Resolution #2: I will follow the Golden Rule. Treat thy supplier as thou wouldst treat thyself, advises Atul Vashistha, CEO of offshore outsourcing consultancy Neo Advisory. That means not just being respectful, but engaging your suppliers in your planning processes.
"Everybody likes to talk about outsourcing relationships being partnerships," says Bob Mathers, principal consultant for Compass Management Consulting. "However, when push comes to shove, clients often put the onus on service providers to deliver savings or quality improvement." To get off on a better foot in 2011, take a look in the mirror, Mathers says. Ask what your internal organisation can do to improve internal processes, clarify roles or responsibilities, or otherwise make it easier for your provider to succeed.
"Often performance issues are just as much the fault of buyers as it is of the supplier," says Lee Ayling, managing director of U.K. information technology for outsourcing consultancy EquaTerra. "Focusing only on one of the two parties often leads to tactical fixes that aren't sustainable."
You don't, however, always have to go along to get along. Just because you say no to a service provider doesn't mean you're not collaborating, says Dave Brown, managing director of Equaterra's information technology advisory.
Resolution #3: I will dream big. While it's important to keep expectations in check, take time to think about the big picture. "After year one, most deals' lofty aspirations devolve into the everyday reality of putting out fires and dealing with short term decisions," says Strichman of Sanda Partners. "Strategic issues, such as innovation and strategic planning, get short shrift." Schedule an executive meeting early in the year to draw attention to larger goals.

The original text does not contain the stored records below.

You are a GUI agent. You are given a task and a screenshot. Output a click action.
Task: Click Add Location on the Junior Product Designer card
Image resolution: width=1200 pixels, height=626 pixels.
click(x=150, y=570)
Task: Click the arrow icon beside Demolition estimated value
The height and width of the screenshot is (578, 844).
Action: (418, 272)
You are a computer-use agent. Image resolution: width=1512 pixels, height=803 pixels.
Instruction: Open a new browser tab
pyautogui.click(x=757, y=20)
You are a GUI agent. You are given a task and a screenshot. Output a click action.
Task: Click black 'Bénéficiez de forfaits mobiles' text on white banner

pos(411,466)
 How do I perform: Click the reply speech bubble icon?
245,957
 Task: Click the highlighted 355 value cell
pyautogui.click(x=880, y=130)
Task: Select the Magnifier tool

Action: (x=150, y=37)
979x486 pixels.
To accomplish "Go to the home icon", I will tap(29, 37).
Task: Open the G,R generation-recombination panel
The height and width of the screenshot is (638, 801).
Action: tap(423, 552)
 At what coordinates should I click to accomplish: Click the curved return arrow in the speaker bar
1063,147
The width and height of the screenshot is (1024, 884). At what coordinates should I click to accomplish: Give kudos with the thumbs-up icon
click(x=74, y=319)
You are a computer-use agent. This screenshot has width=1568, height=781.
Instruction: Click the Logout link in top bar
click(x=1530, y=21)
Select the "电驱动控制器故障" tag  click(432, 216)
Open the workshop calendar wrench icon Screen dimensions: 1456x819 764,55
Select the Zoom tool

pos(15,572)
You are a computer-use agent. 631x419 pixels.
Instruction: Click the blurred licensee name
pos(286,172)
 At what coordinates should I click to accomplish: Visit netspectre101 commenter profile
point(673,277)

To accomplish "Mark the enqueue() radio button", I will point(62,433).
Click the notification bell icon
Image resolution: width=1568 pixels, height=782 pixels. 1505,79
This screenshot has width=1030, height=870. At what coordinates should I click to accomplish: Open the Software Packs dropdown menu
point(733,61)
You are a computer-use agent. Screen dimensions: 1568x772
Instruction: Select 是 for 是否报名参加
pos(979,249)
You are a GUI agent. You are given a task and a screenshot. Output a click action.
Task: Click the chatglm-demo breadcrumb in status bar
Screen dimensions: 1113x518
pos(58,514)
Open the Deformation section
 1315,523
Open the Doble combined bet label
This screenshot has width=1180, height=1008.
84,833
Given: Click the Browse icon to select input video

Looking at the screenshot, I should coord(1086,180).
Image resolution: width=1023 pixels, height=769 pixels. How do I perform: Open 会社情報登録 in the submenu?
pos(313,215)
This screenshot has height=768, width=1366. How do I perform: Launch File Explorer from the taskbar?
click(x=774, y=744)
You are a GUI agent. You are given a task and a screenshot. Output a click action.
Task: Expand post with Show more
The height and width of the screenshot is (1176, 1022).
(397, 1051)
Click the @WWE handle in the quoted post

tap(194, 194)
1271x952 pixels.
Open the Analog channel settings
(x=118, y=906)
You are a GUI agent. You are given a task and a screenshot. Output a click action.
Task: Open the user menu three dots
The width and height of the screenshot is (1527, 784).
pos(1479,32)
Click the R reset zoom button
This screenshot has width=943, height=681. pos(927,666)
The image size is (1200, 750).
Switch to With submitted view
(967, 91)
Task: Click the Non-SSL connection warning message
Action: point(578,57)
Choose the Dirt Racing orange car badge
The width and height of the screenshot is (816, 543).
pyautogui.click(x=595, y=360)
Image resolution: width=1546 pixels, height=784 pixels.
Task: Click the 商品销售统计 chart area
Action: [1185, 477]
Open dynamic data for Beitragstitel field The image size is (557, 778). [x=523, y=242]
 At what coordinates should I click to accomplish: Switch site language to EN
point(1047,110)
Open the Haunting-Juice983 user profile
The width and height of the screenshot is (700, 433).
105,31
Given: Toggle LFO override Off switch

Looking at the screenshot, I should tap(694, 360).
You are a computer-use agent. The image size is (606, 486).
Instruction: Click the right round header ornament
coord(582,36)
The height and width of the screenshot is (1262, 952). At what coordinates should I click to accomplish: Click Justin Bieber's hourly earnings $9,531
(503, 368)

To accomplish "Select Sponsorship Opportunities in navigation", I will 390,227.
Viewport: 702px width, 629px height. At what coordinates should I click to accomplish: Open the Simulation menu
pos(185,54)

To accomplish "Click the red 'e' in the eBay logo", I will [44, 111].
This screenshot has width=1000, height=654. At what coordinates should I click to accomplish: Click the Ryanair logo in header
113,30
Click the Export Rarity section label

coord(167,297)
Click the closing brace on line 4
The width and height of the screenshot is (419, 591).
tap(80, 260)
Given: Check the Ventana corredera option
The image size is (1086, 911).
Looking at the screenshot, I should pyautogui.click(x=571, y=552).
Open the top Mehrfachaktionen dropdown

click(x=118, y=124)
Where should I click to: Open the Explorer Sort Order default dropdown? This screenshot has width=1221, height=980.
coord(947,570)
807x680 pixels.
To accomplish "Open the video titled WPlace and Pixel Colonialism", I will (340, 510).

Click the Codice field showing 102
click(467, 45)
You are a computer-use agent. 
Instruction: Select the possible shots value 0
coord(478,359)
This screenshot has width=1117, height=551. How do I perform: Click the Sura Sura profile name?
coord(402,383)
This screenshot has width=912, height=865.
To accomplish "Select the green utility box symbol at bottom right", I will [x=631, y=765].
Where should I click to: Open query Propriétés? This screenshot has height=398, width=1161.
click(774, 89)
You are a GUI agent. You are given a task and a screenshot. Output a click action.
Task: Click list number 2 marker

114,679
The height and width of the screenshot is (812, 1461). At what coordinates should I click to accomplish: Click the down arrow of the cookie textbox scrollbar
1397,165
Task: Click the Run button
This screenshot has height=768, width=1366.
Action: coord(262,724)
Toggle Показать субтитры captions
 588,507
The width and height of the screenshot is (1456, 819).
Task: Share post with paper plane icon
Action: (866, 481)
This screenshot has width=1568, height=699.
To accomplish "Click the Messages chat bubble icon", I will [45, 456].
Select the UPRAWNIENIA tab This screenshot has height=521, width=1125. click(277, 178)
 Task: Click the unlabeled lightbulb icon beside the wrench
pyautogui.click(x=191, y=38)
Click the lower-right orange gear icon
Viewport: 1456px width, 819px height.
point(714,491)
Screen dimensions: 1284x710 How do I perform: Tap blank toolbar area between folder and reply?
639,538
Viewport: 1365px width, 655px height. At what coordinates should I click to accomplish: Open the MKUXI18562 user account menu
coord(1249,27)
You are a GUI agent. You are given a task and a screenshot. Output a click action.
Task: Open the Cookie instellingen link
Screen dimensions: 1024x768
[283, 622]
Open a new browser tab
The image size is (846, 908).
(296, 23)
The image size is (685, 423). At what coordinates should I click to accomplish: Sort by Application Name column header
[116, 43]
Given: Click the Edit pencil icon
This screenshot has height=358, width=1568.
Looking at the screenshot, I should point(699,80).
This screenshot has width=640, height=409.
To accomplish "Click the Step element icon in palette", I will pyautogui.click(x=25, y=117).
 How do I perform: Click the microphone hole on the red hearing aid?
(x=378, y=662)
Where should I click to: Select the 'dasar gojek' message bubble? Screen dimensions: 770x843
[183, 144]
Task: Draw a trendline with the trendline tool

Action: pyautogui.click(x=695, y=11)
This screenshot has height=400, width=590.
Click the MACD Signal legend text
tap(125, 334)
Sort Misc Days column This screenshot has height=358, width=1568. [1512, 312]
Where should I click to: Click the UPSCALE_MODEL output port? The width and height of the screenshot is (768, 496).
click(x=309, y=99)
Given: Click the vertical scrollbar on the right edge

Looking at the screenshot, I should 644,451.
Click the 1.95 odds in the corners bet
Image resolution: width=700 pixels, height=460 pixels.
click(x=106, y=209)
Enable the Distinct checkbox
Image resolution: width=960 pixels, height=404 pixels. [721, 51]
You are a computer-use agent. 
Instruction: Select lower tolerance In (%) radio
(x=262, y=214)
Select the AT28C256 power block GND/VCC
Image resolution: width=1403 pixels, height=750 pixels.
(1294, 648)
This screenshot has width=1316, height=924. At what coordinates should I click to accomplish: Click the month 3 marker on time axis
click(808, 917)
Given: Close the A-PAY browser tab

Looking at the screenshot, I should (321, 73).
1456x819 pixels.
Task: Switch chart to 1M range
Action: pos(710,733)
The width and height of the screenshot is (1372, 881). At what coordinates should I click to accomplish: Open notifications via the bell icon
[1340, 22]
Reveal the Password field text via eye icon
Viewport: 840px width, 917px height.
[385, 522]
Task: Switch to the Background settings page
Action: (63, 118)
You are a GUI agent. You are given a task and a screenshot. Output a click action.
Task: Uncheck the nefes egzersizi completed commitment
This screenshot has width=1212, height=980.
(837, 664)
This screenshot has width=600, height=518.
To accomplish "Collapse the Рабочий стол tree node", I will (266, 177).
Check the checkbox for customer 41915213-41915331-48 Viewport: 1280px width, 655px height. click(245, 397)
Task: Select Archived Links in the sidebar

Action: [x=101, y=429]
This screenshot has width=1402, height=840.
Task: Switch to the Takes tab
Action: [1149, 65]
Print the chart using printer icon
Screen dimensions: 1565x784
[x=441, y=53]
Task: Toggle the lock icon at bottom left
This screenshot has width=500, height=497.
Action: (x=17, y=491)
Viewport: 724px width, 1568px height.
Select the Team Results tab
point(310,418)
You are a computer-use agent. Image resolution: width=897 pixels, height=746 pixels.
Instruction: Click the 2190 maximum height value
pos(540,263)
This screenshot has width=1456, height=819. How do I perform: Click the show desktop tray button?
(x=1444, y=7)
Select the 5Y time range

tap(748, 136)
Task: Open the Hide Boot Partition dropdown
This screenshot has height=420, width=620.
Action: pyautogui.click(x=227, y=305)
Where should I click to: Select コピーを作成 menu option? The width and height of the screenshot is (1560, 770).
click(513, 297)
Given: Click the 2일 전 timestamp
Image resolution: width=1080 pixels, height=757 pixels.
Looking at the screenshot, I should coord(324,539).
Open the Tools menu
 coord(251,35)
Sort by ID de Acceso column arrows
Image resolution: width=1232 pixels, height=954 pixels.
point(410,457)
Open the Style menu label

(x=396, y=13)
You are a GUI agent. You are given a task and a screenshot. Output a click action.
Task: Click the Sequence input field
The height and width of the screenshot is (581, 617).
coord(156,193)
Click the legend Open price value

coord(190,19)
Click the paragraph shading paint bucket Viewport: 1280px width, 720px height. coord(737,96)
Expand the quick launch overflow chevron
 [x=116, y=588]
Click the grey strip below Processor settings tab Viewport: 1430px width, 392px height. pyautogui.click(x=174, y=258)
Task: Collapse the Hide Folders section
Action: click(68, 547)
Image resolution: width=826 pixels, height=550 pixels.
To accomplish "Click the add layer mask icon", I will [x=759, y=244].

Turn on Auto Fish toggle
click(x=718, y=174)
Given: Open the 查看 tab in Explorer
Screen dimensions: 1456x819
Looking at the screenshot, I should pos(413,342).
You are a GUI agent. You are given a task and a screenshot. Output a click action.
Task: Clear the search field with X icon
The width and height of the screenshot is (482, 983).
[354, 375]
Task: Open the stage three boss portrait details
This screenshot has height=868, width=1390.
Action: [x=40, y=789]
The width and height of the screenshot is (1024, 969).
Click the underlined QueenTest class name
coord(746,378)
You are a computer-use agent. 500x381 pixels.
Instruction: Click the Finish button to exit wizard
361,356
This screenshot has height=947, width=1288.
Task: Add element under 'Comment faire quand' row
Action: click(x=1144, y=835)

Exclude everyday account personnel for now, advises Strichman: "This ensures that the hot problem du jour does not dominate the conversation." Ask vendor executives to share strategic changes that have made a big impact with other customers.
Another option is to create an innovation roadmap, says Phil Fersht, founder of outsourcing analyst firm HfS Research, and ask your provider for input and resources to support it.
Don't just go with the flow. "Push the contractual envelope with your vendors," says Scott Staples, president and CEO of knowledge services for outsourcer MindTree. "Whether it is SaaS, outcome-based pricing, or some other model, new models should be explored everywhere in your organisation."
Resolution #4: I will keep it simple. "In our view, the top-of-the-list 2011 resolution for client organisations is standardisation," says Mathers of Compass. Consider your typical global enterprise: each business unit, geographic region, each function often does things its own way. And service providers accommodate such specialised requirements. After all, the customer is always right.
"This results in operational constraints that drive high costs and inefficiency," says Mathers. Resolve to implement standard definitions for IT service delivery across the enterprise and reward their use. They should address 90 percent or more of your requirements, Mathers promises.